_YOUR ASSIGNMENT_
Begin at the line containing "Task: Select the Settings tab" and restate it and each line after it exactly, up to and including the last line below. Leave pictures out.
Segment Open
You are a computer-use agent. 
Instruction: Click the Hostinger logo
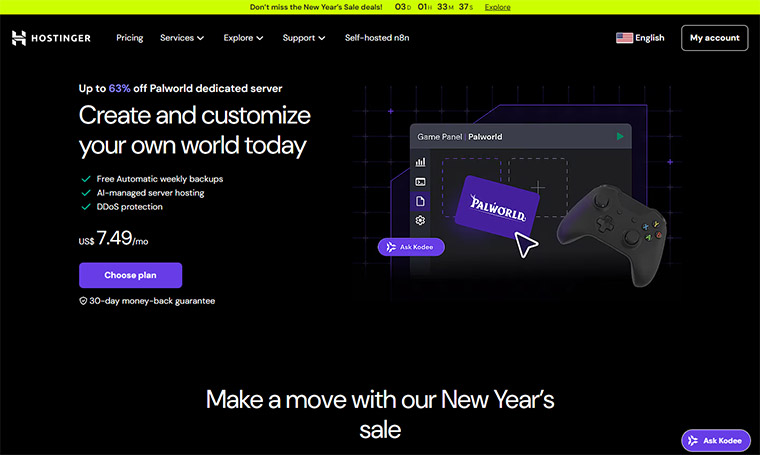click(x=51, y=38)
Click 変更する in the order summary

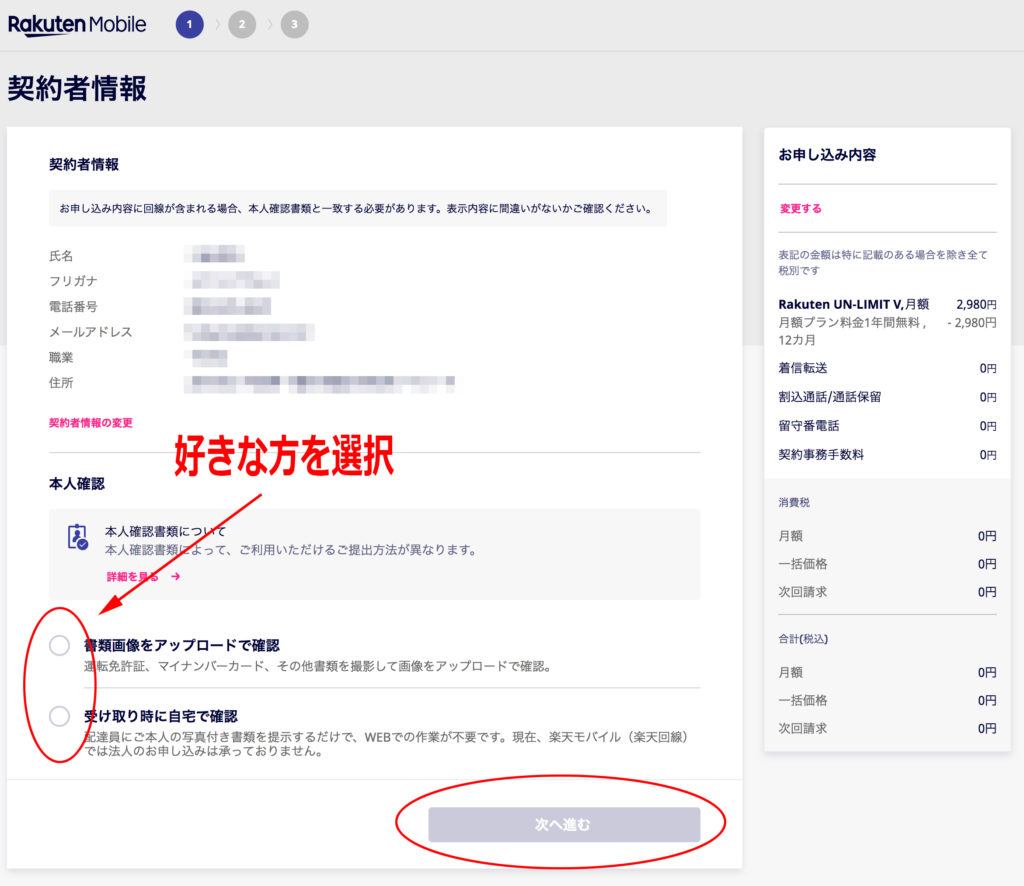[800, 209]
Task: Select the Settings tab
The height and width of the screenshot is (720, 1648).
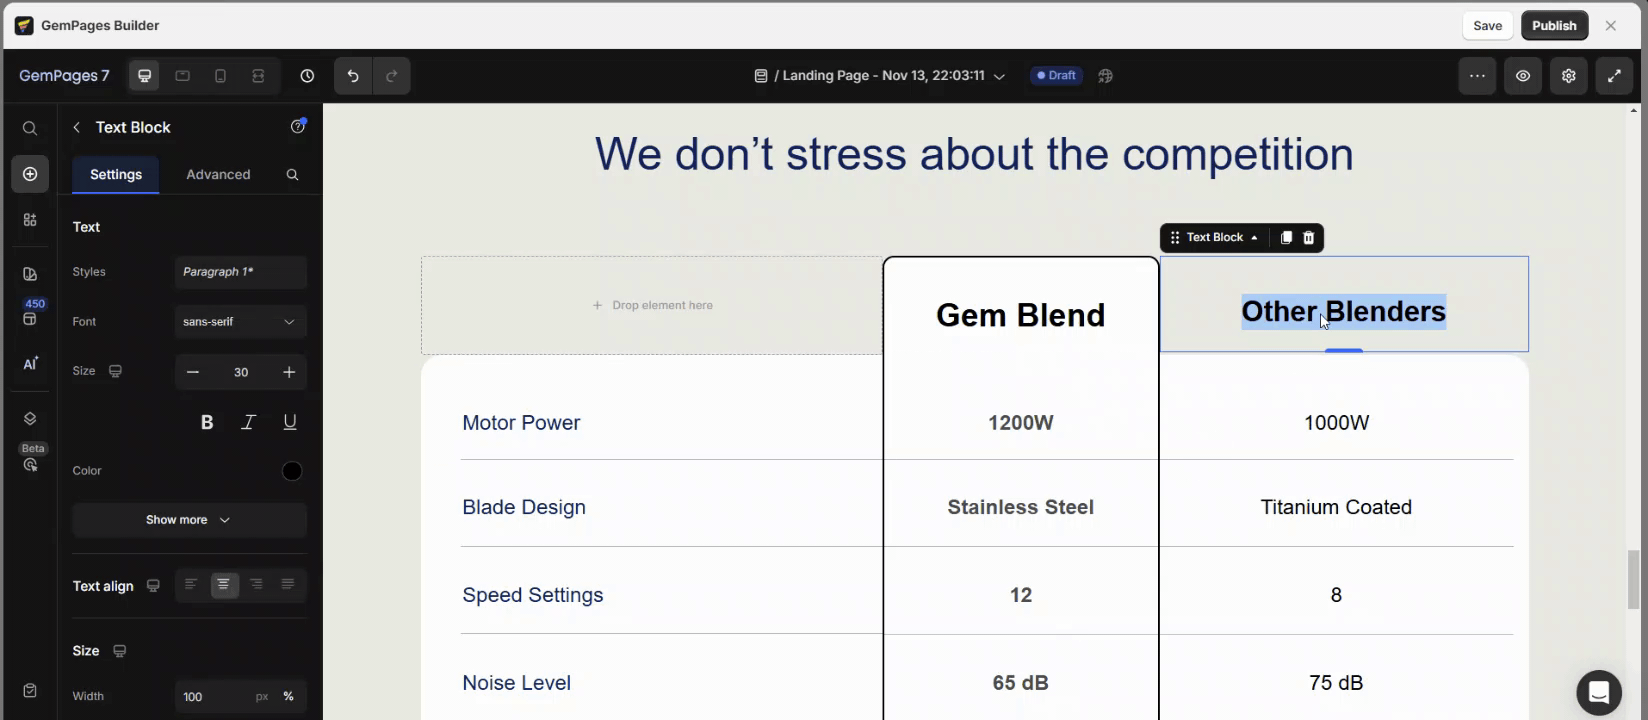Action: [116, 174]
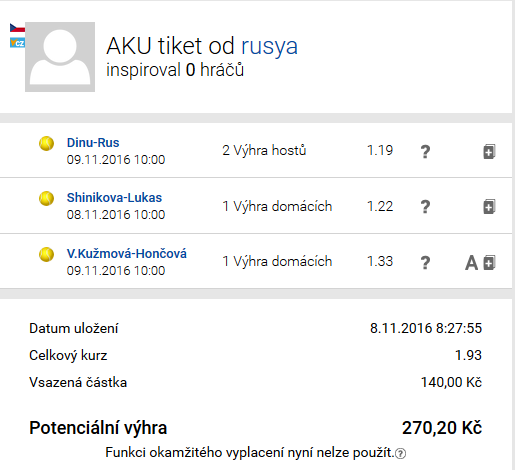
Segment Closed
_YOUR SOLUTION_
Task: Select the Settings tab
The height and width of the screenshot is (720, 1648).
Action: [116, 174]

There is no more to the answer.